:: Provided entries ::
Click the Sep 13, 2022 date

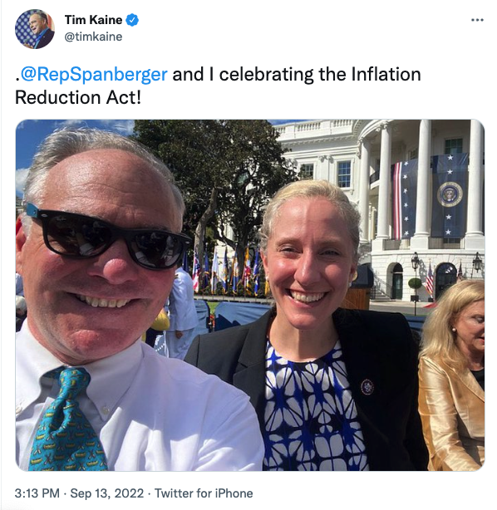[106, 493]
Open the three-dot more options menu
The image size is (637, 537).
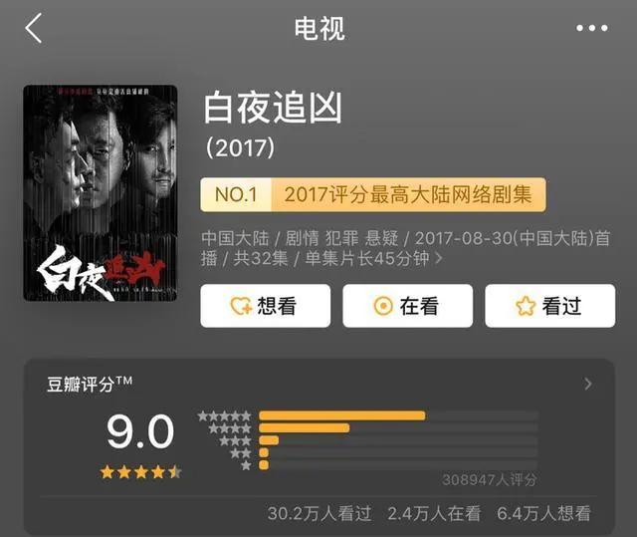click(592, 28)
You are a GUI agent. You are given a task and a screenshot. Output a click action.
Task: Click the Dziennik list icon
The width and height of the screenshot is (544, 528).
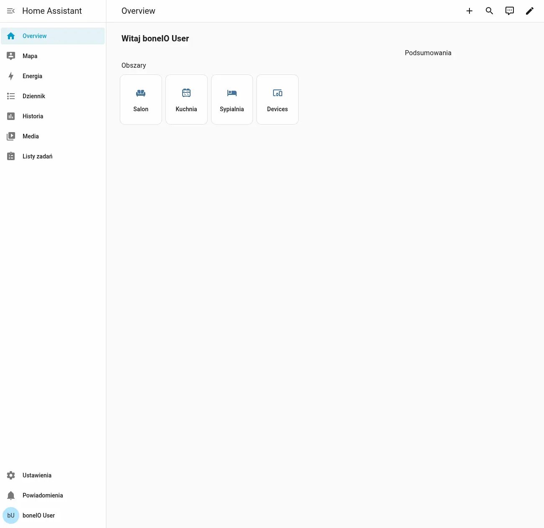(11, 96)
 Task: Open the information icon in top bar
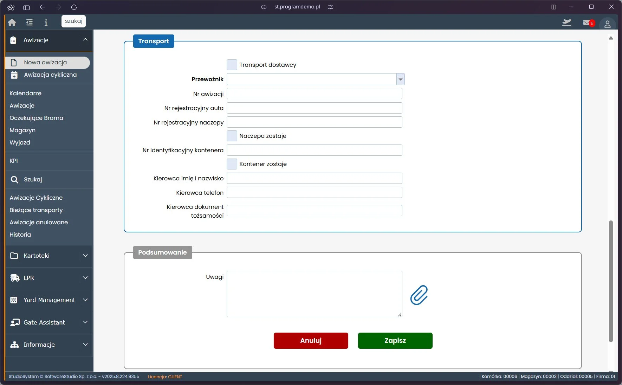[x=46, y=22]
---
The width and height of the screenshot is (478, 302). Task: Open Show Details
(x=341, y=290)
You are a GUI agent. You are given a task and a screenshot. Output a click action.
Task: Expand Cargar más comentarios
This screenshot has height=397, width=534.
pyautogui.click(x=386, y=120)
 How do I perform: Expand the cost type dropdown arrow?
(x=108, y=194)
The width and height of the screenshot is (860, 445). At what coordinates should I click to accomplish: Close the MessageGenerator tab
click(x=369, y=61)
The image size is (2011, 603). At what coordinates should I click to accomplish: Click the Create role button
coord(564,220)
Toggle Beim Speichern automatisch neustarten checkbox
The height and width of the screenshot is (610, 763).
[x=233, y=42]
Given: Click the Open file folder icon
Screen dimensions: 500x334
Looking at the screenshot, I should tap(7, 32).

:: Your task ::
Put the lines of the entries above, from the line containing "Click the Sep 13, 2022 date" through the line containing "[x=46, y=22]", inclusive, into a numbered list without the blank lines. Leave the pictures out of the list.

:: Exercise answer ::
1. Click the Sep 13, 2022 date
2. [106, 493]
3. Open the three-dot more options menu
4. The image size is (637, 537).
5. click(592, 28)
6. You are a GUI agent. You are given a task and a screenshot. Output a click action.
7. Task: Click the Dziennik list icon
8. The width and height of the screenshot is (544, 528).
9. (11, 96)
10.  Task: Open the information icon in top bar
11. [x=46, y=22]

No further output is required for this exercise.